1819 painting by Thomas Lawrence

Portrait of Pope Pius VII is an oil on canvas portrait painting by the English artist Sir Thomas Lawrence depicting Pope Pius VII at the Vatican, from 1819.

==History and description==
The soon-to-be George IV commissioned Lawrence to paint portraits of leading European figures associated with the defeat of Napoleon in 1813-15. Lawrence travelled to the Congress of Aix-la-Chapelle in October 1818, where he painted several leaders, then proceeded to Vienna to create several more major works. Planning to return to London, he then received instructions to go to Rome, the capital of the Papal States, to do a portrait of Pius VII, head of the Catholic Church since 1800.

Pius had numerous disputes with the French Emperor during the Napoleonic Wars and had been held in custody in France for several years. Lawrence was granted unusual access to the pope as an English Protestant. While in Rome, Lawrence also produced a painting of Cardinal Ercole Consalvi. On his return to London in March 1820 he was elected President of the Royal Academy in succession to Benjamin West.

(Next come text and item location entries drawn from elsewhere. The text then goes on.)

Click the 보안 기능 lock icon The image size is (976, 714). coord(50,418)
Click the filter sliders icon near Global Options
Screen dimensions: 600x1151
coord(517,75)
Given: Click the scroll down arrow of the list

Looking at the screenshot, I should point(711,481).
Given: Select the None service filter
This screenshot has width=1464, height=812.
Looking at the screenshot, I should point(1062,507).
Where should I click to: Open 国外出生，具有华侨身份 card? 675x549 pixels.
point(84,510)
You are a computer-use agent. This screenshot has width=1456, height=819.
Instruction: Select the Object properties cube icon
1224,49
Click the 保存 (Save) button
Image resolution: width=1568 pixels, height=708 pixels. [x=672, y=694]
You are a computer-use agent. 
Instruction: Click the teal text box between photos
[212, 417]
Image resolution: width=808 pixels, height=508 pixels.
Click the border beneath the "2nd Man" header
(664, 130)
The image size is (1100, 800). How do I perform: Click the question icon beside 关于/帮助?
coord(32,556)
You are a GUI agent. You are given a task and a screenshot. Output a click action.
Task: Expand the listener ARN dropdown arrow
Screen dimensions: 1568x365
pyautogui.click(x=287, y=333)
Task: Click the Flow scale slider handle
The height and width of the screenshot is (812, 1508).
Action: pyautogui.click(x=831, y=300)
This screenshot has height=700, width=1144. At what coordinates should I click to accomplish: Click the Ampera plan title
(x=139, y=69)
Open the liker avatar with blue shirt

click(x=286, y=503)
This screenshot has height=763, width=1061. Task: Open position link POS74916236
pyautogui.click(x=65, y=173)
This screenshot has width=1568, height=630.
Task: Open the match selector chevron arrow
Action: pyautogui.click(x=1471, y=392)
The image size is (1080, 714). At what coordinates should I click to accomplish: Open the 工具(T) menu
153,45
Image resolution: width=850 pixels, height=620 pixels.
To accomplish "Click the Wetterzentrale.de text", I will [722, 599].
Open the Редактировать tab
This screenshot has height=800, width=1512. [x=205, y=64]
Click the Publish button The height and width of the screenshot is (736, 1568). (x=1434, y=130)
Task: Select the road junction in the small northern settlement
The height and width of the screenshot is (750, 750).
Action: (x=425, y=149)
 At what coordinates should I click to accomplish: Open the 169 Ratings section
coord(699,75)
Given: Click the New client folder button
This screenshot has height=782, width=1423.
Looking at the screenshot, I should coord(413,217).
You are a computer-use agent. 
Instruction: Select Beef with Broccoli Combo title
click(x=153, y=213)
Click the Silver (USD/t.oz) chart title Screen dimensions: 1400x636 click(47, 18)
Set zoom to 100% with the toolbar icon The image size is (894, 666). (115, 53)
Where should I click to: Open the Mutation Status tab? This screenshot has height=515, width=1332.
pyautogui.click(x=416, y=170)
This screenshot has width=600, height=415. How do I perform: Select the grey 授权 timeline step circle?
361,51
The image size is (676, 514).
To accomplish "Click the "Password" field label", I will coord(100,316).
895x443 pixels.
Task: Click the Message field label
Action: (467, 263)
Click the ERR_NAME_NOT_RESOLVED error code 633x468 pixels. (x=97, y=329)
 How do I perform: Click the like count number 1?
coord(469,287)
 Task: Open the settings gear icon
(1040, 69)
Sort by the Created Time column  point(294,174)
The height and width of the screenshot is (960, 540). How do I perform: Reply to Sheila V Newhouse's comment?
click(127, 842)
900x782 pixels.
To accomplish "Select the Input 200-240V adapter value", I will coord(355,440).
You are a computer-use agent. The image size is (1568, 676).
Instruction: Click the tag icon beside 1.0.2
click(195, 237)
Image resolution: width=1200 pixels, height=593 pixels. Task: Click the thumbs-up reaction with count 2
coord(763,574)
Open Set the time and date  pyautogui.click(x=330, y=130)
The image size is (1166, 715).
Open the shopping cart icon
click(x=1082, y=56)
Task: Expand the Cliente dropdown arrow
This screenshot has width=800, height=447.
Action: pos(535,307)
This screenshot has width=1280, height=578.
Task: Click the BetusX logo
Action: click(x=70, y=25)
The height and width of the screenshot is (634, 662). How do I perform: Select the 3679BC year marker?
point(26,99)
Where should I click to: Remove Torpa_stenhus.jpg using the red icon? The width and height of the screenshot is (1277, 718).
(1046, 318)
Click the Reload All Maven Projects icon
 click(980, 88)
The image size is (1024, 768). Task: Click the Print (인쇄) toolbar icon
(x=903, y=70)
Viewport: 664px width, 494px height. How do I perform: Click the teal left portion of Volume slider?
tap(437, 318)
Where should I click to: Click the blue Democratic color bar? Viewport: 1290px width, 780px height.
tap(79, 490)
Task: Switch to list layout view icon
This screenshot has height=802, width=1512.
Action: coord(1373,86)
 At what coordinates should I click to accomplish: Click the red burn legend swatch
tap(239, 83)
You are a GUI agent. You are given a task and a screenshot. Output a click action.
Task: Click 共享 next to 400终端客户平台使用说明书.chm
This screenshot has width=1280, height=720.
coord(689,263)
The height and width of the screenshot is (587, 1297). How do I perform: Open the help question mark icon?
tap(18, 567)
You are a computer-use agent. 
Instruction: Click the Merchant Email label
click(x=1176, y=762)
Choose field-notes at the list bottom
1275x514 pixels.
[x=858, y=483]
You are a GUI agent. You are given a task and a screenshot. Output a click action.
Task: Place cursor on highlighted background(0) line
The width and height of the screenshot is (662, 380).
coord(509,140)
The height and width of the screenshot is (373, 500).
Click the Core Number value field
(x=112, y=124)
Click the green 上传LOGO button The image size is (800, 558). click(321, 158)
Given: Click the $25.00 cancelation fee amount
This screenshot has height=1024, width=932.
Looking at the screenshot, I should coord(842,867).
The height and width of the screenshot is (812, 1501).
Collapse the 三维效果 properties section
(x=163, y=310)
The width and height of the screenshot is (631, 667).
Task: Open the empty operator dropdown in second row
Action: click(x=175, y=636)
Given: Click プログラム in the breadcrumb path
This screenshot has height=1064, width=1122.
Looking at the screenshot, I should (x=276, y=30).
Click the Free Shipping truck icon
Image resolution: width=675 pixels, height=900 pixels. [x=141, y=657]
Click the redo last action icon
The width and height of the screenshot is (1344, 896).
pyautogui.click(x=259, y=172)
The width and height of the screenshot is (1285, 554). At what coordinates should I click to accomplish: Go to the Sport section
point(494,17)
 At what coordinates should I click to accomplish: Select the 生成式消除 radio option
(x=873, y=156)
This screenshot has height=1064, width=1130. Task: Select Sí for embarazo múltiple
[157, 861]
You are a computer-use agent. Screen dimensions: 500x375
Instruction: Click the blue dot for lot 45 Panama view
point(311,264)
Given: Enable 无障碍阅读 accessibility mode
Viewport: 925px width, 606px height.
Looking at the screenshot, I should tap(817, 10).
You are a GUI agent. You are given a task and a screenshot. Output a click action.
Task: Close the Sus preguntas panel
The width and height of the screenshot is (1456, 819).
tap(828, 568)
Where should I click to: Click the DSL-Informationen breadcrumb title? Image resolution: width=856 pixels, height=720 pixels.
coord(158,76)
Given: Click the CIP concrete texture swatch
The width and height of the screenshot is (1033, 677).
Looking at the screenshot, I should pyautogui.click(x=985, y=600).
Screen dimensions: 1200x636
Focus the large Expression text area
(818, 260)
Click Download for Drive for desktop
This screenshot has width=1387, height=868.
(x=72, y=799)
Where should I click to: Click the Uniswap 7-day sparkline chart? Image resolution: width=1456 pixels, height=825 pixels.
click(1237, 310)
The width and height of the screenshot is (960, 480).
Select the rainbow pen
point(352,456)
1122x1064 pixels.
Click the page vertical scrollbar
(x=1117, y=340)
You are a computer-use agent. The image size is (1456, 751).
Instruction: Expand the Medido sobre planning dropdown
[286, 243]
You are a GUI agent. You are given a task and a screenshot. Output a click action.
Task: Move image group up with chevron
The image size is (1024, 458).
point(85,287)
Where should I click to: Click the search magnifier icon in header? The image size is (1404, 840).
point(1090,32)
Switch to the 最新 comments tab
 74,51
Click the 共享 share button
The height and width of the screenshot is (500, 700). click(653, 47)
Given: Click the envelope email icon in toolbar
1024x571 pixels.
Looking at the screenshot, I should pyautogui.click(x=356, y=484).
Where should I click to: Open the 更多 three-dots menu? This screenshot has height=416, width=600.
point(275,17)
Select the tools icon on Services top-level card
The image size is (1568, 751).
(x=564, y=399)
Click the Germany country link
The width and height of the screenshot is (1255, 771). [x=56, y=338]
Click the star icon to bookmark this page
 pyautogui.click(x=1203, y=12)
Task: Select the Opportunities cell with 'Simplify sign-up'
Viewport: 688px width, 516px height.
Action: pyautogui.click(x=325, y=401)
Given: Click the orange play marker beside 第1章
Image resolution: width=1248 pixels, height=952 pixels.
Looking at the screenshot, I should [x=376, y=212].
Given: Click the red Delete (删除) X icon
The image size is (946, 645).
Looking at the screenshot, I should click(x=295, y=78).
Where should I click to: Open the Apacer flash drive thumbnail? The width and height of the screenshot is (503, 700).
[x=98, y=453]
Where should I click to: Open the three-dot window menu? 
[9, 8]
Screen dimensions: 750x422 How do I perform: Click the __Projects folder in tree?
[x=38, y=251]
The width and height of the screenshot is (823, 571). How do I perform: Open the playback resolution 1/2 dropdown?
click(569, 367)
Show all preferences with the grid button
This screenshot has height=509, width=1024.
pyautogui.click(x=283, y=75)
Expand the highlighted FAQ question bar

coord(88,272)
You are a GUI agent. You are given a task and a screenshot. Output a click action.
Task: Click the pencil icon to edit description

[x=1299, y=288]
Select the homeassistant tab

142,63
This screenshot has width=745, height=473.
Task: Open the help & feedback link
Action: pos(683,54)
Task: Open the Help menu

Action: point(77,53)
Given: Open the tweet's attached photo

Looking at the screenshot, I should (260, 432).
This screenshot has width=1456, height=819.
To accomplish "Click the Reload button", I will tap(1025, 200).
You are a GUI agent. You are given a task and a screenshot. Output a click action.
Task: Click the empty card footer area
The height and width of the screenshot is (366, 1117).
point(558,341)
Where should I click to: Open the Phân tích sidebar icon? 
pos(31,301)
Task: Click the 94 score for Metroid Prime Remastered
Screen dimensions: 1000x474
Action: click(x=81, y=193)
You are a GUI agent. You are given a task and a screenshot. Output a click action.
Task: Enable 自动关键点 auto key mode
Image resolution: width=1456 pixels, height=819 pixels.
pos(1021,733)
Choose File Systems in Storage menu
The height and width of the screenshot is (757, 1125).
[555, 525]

Today the painting remains in the Royal Collection and hangs in the Waterloo Chamber at Windsor Castle, along with numerous other Lawrence depictions of the victorious European leaders.

==See also==
- Portrait of Pope Pius VII, an 1805 painting by Jacques-Louis David

==Bibliography==
- Corkery, James & Worcester, Thomas. The Papacy Since 1500: From Italian Prince to Universal Pastor. ISBN 0521729777. Cambridge University Press, 2010.
- Goldring, Douglas. Regency Portrait Painter: The Life of Sir Thomas Lawrence. ISBN 1014181941 Macdonald, 1951.
- Herrmann, Luke. Nineteenth Century British Painting. ISBN 1900357178. Charles de la Mare, 2000.
- Levey, Michael. Sir Thomas Lawrence. ISBN 0300109989. Yale University Press, 2005.